(Saved entries)
__________

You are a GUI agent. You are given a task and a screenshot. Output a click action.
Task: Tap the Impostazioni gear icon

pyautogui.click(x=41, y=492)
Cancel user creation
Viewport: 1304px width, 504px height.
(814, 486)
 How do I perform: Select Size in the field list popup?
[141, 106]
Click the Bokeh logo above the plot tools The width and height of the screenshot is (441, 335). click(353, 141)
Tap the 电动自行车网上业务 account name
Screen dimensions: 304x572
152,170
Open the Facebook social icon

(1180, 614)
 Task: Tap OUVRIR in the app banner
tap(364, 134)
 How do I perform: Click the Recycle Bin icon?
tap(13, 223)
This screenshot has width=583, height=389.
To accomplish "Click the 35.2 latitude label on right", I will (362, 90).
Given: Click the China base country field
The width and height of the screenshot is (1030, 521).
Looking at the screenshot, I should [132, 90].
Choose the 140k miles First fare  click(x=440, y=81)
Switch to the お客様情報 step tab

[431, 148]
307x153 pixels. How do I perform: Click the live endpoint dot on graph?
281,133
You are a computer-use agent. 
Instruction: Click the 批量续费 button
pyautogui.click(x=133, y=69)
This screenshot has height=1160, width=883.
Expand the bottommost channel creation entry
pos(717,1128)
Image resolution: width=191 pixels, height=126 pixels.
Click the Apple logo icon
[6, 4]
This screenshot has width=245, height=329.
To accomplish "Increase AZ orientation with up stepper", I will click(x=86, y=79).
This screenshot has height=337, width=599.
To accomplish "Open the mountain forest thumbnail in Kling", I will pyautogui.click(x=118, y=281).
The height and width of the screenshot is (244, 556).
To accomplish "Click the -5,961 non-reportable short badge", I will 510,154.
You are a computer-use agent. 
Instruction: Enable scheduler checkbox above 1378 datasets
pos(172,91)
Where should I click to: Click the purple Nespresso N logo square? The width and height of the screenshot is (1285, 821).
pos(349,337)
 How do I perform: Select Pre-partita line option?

__________

Print exactly, and only, the lines from the line that contains "Open the Facebook social icon" through the last line of the records.

Open the Facebook social icon

(1180, 614)
 Task: Tap OUVRIR in the app banner
tap(364, 134)
 How do I perform: Click the Recycle Bin icon?
tap(13, 223)
This screenshot has width=583, height=389.
To accomplish "Click the 35.2 latitude label on right", I will (362, 90).
Given: Click the China base country field
The width and height of the screenshot is (1030, 521).
Looking at the screenshot, I should [132, 90].
Choose the 140k miles First fare  click(x=440, y=81)
Switch to the お客様情報 step tab

[431, 148]
307x153 pixels. How do I perform: Click the live endpoint dot on graph?
281,133
You are a computer-use agent. 
Instruction: Click the 批量续费 button
pyautogui.click(x=133, y=69)
This screenshot has height=1160, width=883.
Expand the bottommost channel creation entry
pos(717,1128)
Image resolution: width=191 pixels, height=126 pixels.
Click the Apple logo icon
[6, 4]
This screenshot has width=245, height=329.
To accomplish "Increase AZ orientation with up stepper", I will click(x=86, y=79).
This screenshot has height=337, width=599.
To accomplish "Open the mountain forest thumbnail in Kling", I will pyautogui.click(x=118, y=281).
The height and width of the screenshot is (244, 556).
To accomplish "Click the -5,961 non-reportable short badge", I will 510,154.
You are a computer-use agent. 
Instruction: Enable scheduler checkbox above 1378 datasets
pos(172,91)
Where should I click to: Click the purple Nespresso N logo square? The width and height of the screenshot is (1285, 821).
pos(349,337)
 How do I perform: Select Pre-partita line option?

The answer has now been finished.